Letras líquidas

Un Congreso feo por fuera...

El declive comenzó a gestarse hace unos años cuando la sede de la soberanía popular se convirtió en un plató alternativo

En 1907 comenzó Camba a escribir su «Diario de un escéptico», una serie de crónicas parlamentarias enfocadas desde la distancia que marca la ironía, como él mismo adelanta ya en el título. En una de ellas citaba la impresión que había causado en el escritor francés Théophile Gautier el Congreso de los Diputados: «Es imposible que, dentro de un edificio construido con tan mala arquitectura, se pueda hacer ninguna cosa buena». Y, en estos días en que la sede de la Carrera de San Jerónimo muestra su semblanza más agitada, resulta harto complicado rebatir la clarividencia de la aseveración porque algunos comportamientos recientes se esmeran en proyectar, en efecto, la imagen de un espacio carente de lustre.

El declive, sin embargo, comenzó a gestarse hace unos años cuando la sede de la soberanía popular se convirtió en un plató alternativo: muchas de sus señorías utilizaban la tribuna de oradores como plataforma para potenciar sus mensajes y sus «trending topics» en Twitter. Cuanto mayor fuera la ocurrencia, mejor para la difusión. Y entre frivolidad y frivolidad, el prestigio de la institución se fue diluyendo. Paradigma del «show» fue la constitución de la XI Legislatura: con algún bebé en la bancada, camisetas con mensajes y nuevos «looks» que rompían la homogeneidad de la corbata en el Hemiciclo (aunque antes ya lo intentara el exministro Miguel Sebastián por otros motivos). A toda esa deriva, que iba haciendo mella en la opinión pública, se sumó después la impresión de cierta inutilidad propiciada en parte por la anomalía de la pandemia, pero también por el abuso de trámites legislativos poco participativas. La excepcionalidad del cierre, que no se produjo como tal ni durante la Guerra Civil, ahondó en el estigma de debates estériles que, cuando se celebraban, eran, en su mayoría, para aprobar decretos impulsados desde La Moncloa con poco margen de intervención parlamentaria.

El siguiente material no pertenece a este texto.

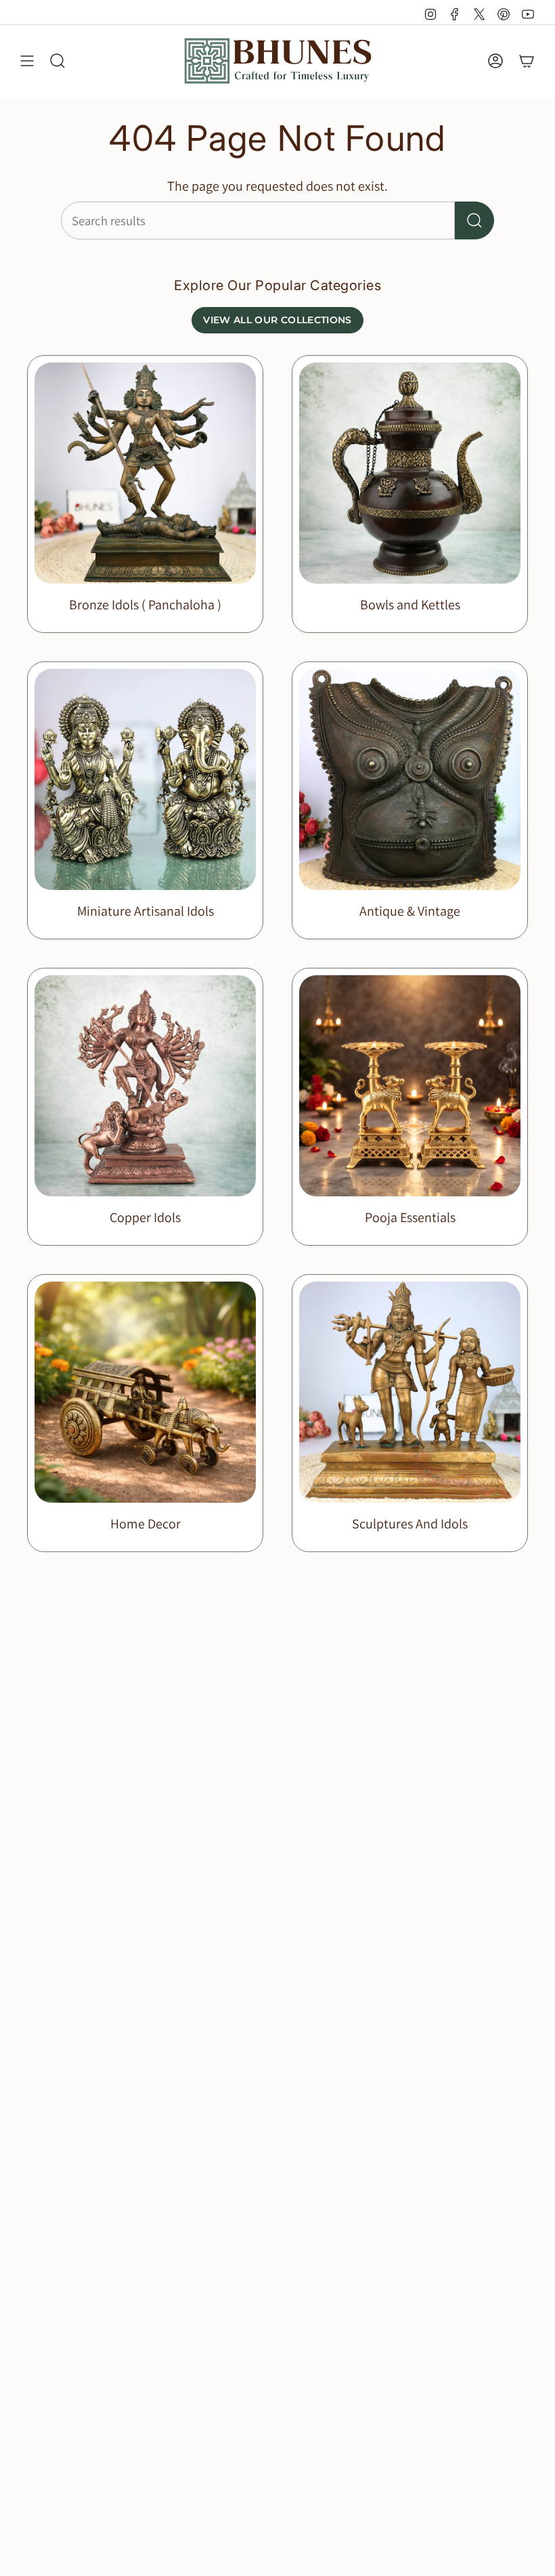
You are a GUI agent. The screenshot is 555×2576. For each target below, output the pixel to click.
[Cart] (526, 60)
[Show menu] (27, 60)
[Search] (474, 220)
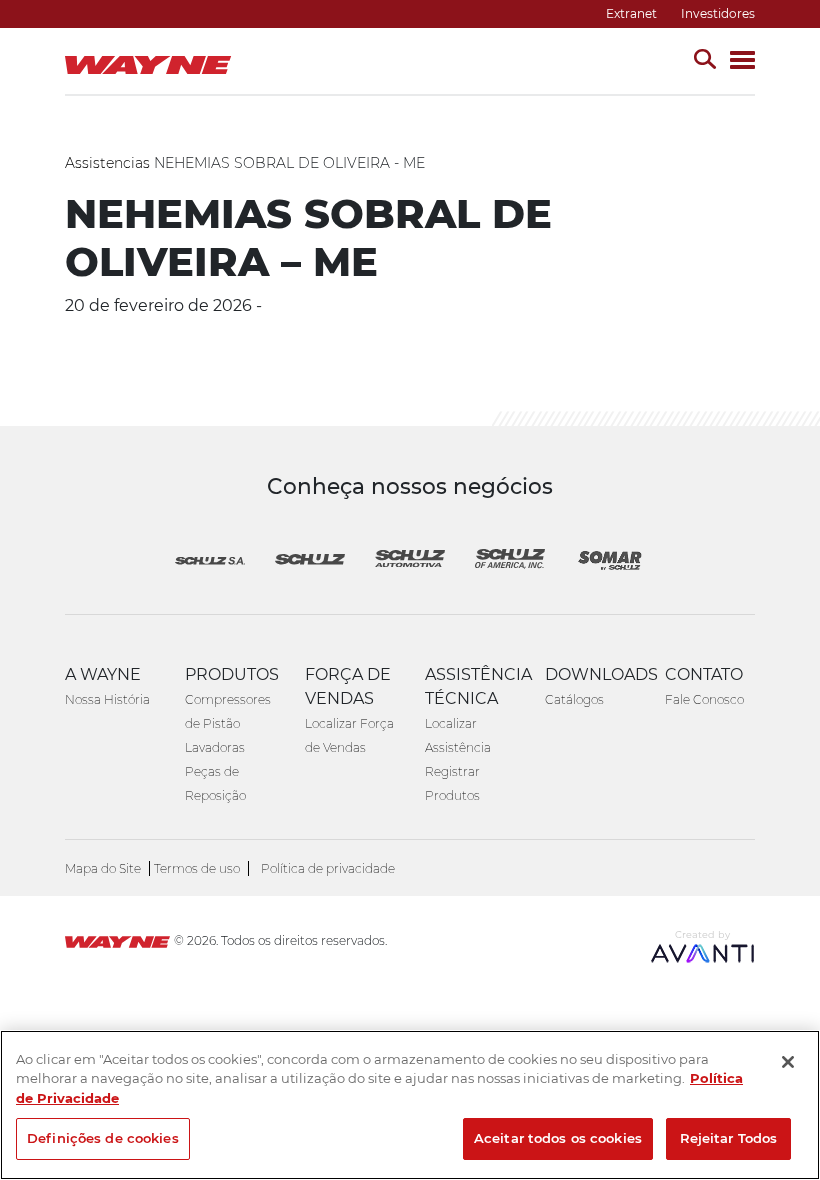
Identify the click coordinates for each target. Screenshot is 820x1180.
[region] (410, 1105)
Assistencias (107, 163)
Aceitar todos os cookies (558, 1138)
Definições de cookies (103, 1138)
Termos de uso (197, 868)
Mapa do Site (103, 868)
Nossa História (107, 699)
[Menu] (742, 61)
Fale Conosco (704, 699)
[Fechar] (788, 1062)
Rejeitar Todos (729, 1138)
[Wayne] (117, 944)
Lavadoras (215, 747)
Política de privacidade (328, 868)
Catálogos (574, 699)
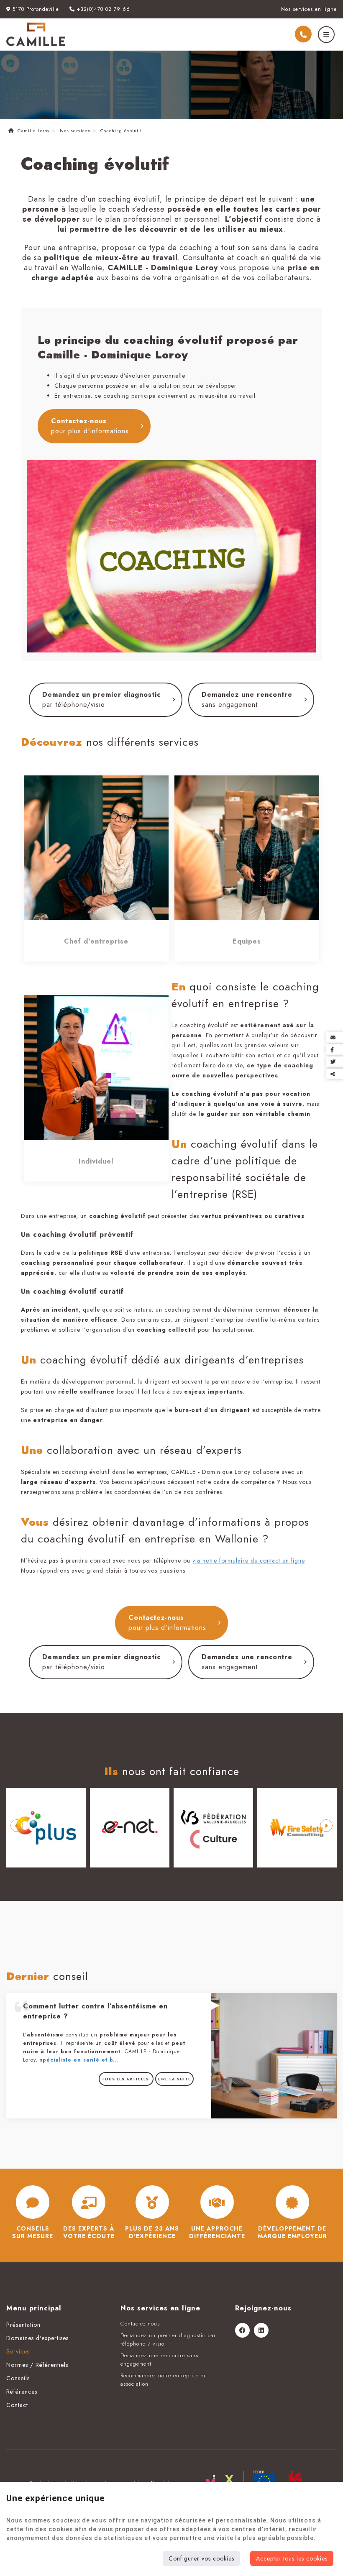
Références (21, 2391)
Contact (17, 2405)
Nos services (75, 130)
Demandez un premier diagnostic (101, 699)
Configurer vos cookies (201, 2558)
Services (18, 2351)
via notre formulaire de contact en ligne (248, 1560)
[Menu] (326, 34)
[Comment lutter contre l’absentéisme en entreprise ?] (274, 2055)
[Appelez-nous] (303, 34)
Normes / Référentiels (37, 2365)
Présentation (23, 2324)
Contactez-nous (90, 426)
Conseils (18, 2378)
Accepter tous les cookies (292, 2558)
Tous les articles (126, 2079)
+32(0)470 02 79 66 (102, 9)
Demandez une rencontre (247, 699)
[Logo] (35, 34)
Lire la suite (174, 2079)
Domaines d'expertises (37, 2338)
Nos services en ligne (309, 9)
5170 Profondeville (34, 9)
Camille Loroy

A estos males contemporáneos, cerca ya de ser estructurales, se han sumado dos de nuevo cuño: por una parte, el «caso Mediador», con sus supuestas mordidas, comisiones y favores, cenas «ramsenianas» y flashes de burdeles, que amenaza con transportar un modo de corrupción, hasta ahora limitada a ámbitos municipales y regionales, al mismo corazón de la democracia, y por otra, la más que tensa votación de la reforma de la ley del «solo sí es sí». Más allá de los insultos, la jornada reveló la grieta entre las preocupaciones ciudadanas (que los delincuentes sexuales se beneficien de los errores de una norma) y las partidistas (votar en contra por intereses y cálculos electorales). Y todo esto, combinado, va dejando un rastro de bajeza cada vez más marcado que es necesario combatir para afianzar lo importante: que el Congreso no sea feo por dentro.